Each aircraft had the equivalent of a small telephone book of computer generated “look angles”, i.e., antenna azimuth and elevation at 10-second intervals, for each orbital pass it was supposed to cover based on a nominal flight plan (a neat trick given the ground tracks and altitudes of the aircraft and spacecraft at a given point in time over a specific lat/long on the globe.) They had to have the nominal look angles on board the aircraft in the event they had no contact with ARIA Control given the vagaries of HF communications.

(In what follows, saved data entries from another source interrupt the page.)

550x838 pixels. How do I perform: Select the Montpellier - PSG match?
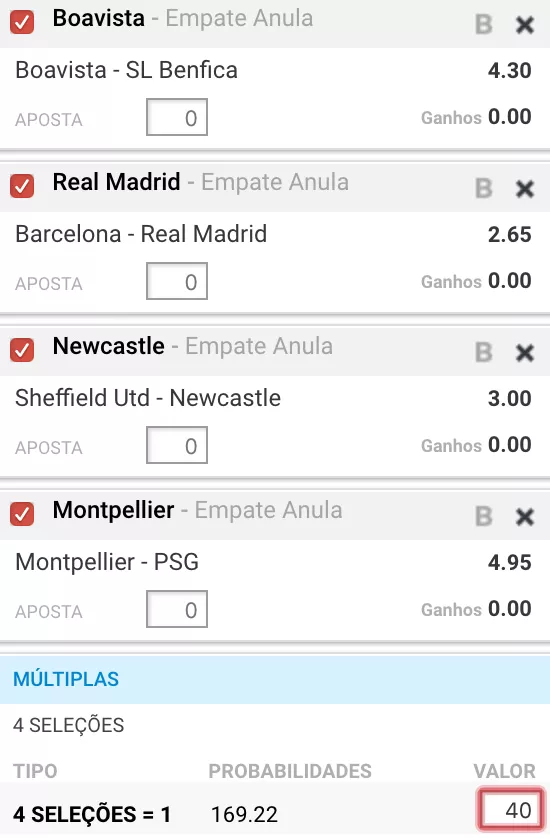coord(107,562)
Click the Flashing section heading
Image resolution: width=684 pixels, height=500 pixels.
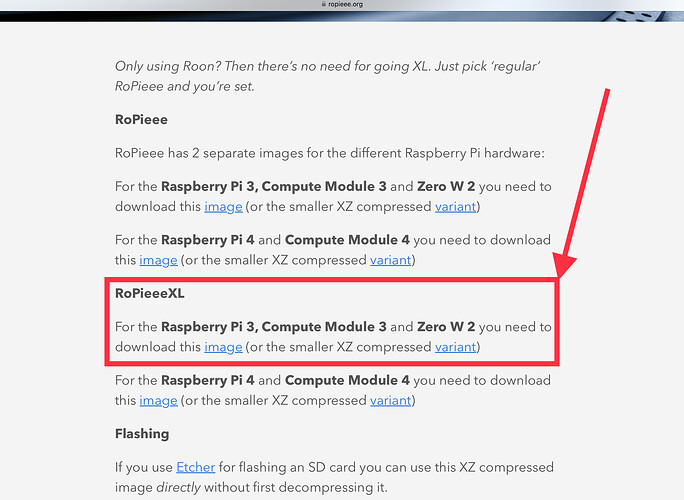142,434
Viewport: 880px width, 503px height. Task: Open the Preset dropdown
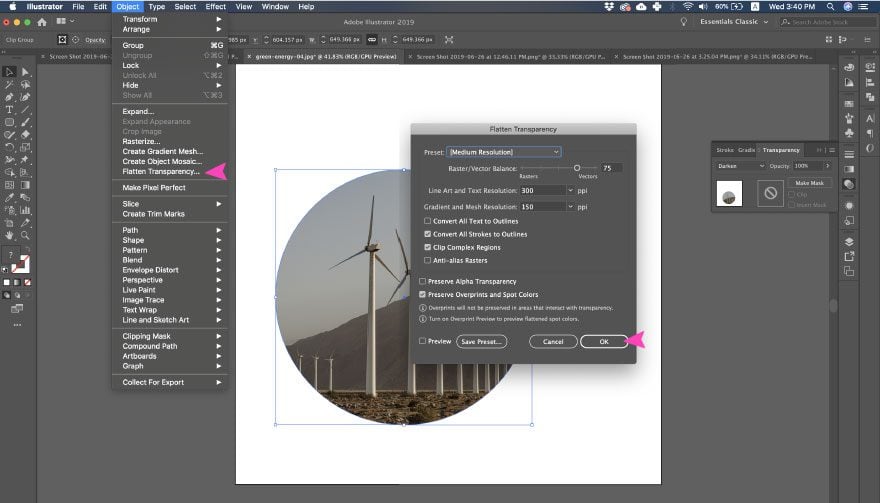[503, 152]
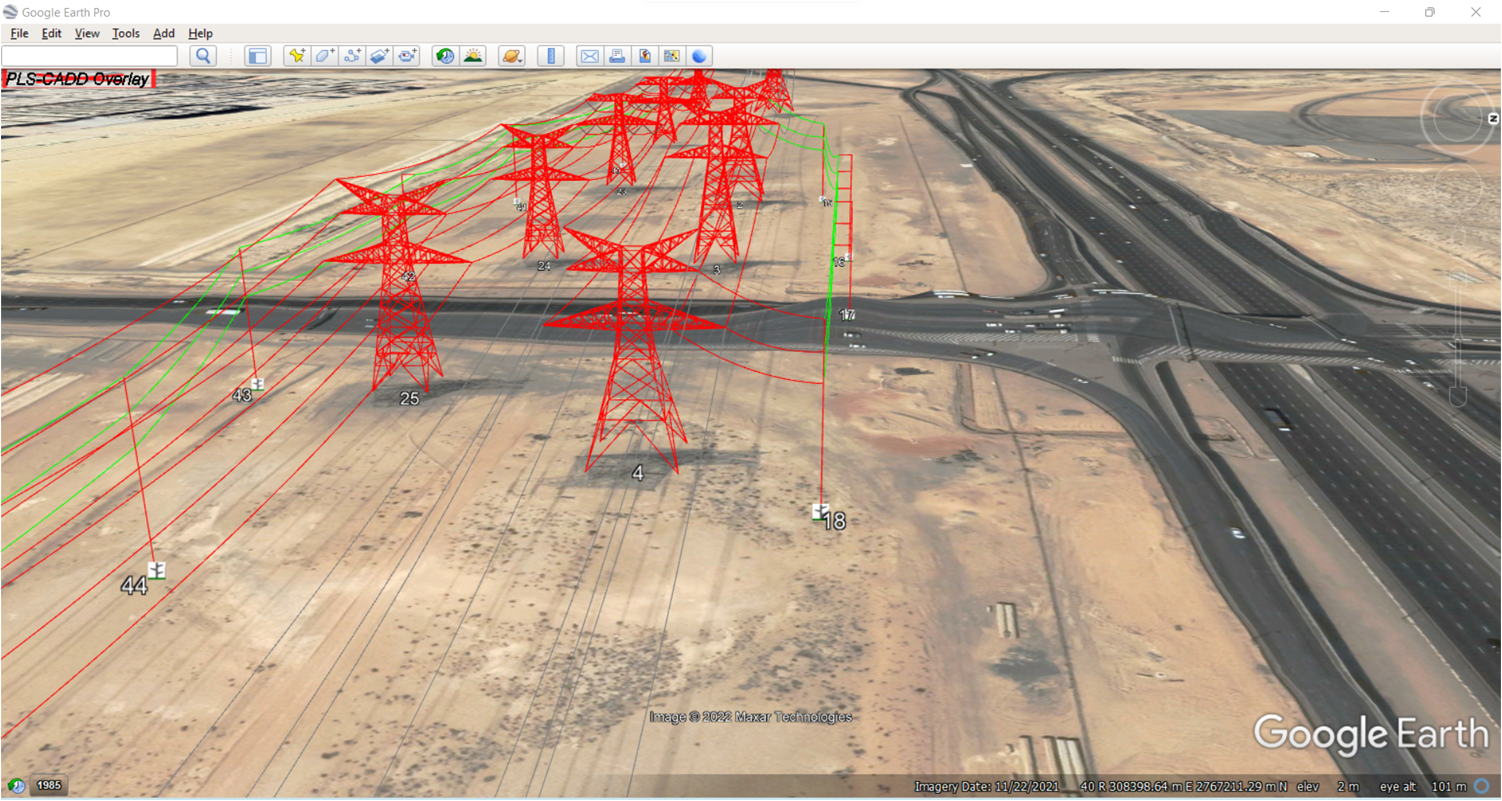Add a polygon with toolbar icon
Image resolution: width=1502 pixels, height=801 pixels.
pos(324,56)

Under normal circumstances we, in ARIA Control, would start receiving a real-time Look Angle update from the Houston tracking computers for a specific ARIA at H-46 (H- “Horizon Time”, AOS (Acquisition of Signal) – remember that VHF and S-Band are both line-of-sight). We would have the message complete by H-42 minutes, then it would be reviewed by ARIA Control support staff and put on the 100 word/min teletype to the ARIA by H-36. The reason I remember the times so well is that in addition to monitoring ARIA status I was also responsible to for maintaining a checklist for each aircraft for each pass to insure that their pre-pass checklist was complete prior to turning them over to NASA (the term we used was “Go Remote”) and the MSFN for the duration of the pass – at 30,000 feet, generally 10 minutes.

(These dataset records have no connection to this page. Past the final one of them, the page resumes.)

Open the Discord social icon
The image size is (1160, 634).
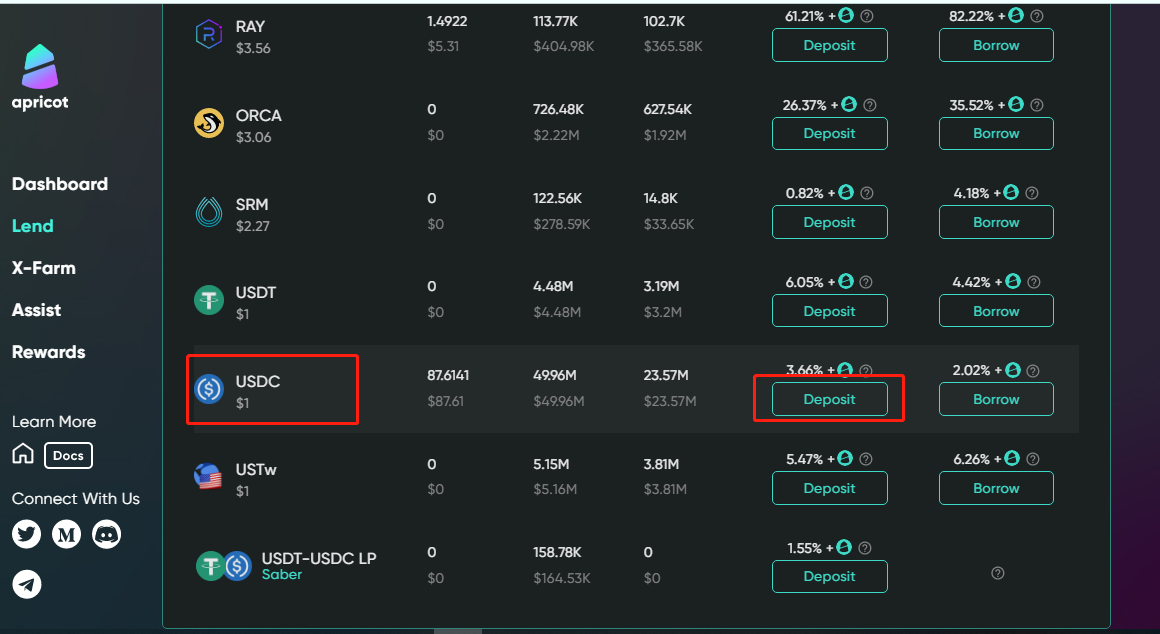(106, 534)
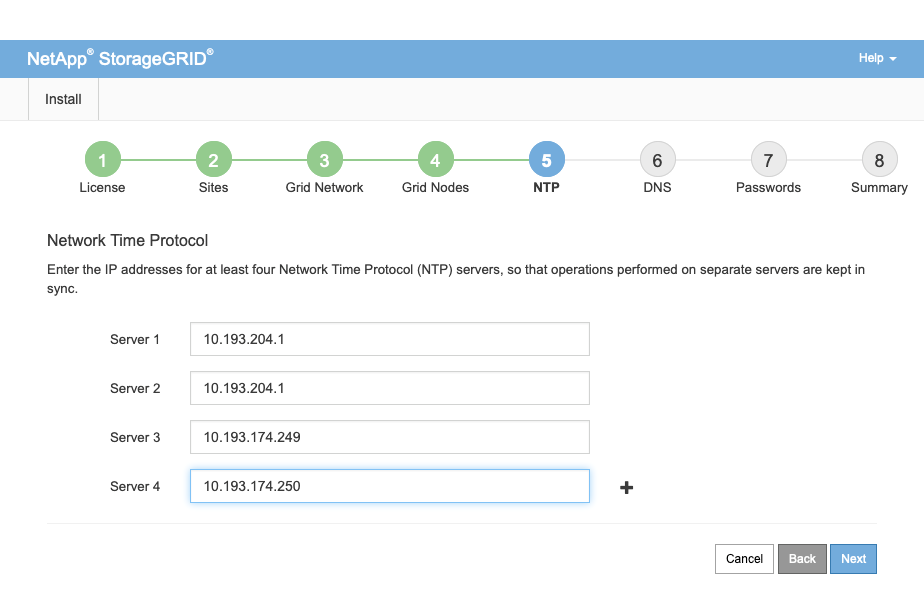Go to step 2 Sites circle
Viewport: 924px width, 592px height.
[213, 160]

As a matter of interest, my checklist for each ARIA had about twelve items beginning at H-50 (when we requested the look angles from NASA) to H+14 when the aircraft, after LOS, would give us a “Quick Look” as to their estimate of the quality of the telemetry data received during the pass; 64 minutes of a 90 minute orbit. Now imagine maintaining individual checklists on four, five or six or more aircraft spaced 5, 8, 10, 15 or 30 minutes apart around the globe – all at the same time – particularly when more than one aircraft would be supporting two successive orbits. To be politically incorrect, a one-armed paper hanger had nothing on me. It took a lot of concentration and a lot of focus. That is why we would spend about 100 hours of sim time between each mission.
An example of ARIA’s VHF sweep capability saving the day, and NASA’s butt in the process, occurred on Apollo 5 –
The mission profile called for the LM to fire the Descent Propulsion engine over Carnarvon on Rev 3. Well, the engine didn’t fire. So all of the pre-planned look angles for tracking the LM over the Atlantic Ocean went to hell in a handbasket.

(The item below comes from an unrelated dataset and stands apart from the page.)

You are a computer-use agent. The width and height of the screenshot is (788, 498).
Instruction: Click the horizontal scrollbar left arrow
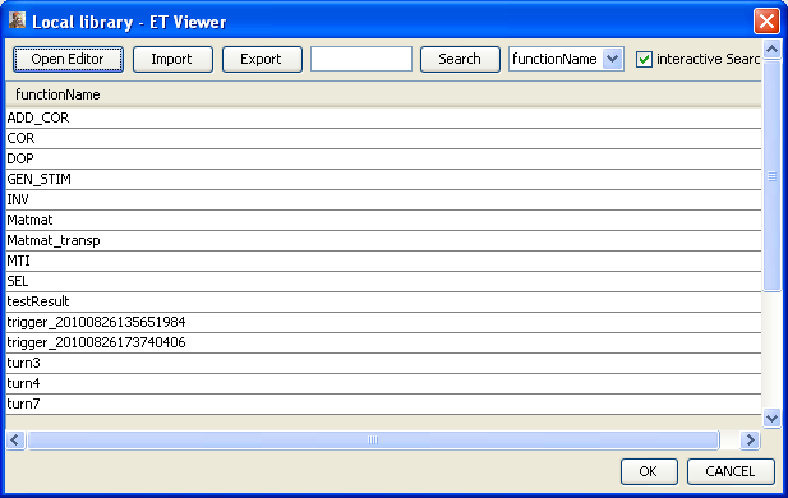coord(15,440)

We had two aircraft, ARIA 4 flying from Dakar, Senegal and ARIA 5 flying out of Johannesburg, South Africa over the South Atlantic. So the immediate focus was to get whatever telemetry they could from the LM on Rev 4. But where to point the antenna? The last position data to the tracking computers had come from Carnarvon. Because of the 1/2 degree beam width on the NASA ground antennas, they never saw the LM again.
Finally, Stan Davis, our ARIA Liaison at Houston for the mission called ARIA Control and gave us some “best guestimate” coordinates for a possible ground track. It required ARIA 4 flying easterly off the West Coast of Africa to do a 135 degree turn and fly to the Northwest. Even then he would be almost 1,000 miles off the ground track (instead of the normal 100 mi.). But, thanks to the VHF acquisition, he still managed to obtain about 6 minutes of S-Band telemetry. Coupled with the 10 minutes of data from ARIA 5 downrange, NASA had 16 minutes of LM telemetry to figure out what went wrong. Interestingly, ARIA 5, being at the most southerly portion of the orbit, had almost no course corrections to make to acquire the LM.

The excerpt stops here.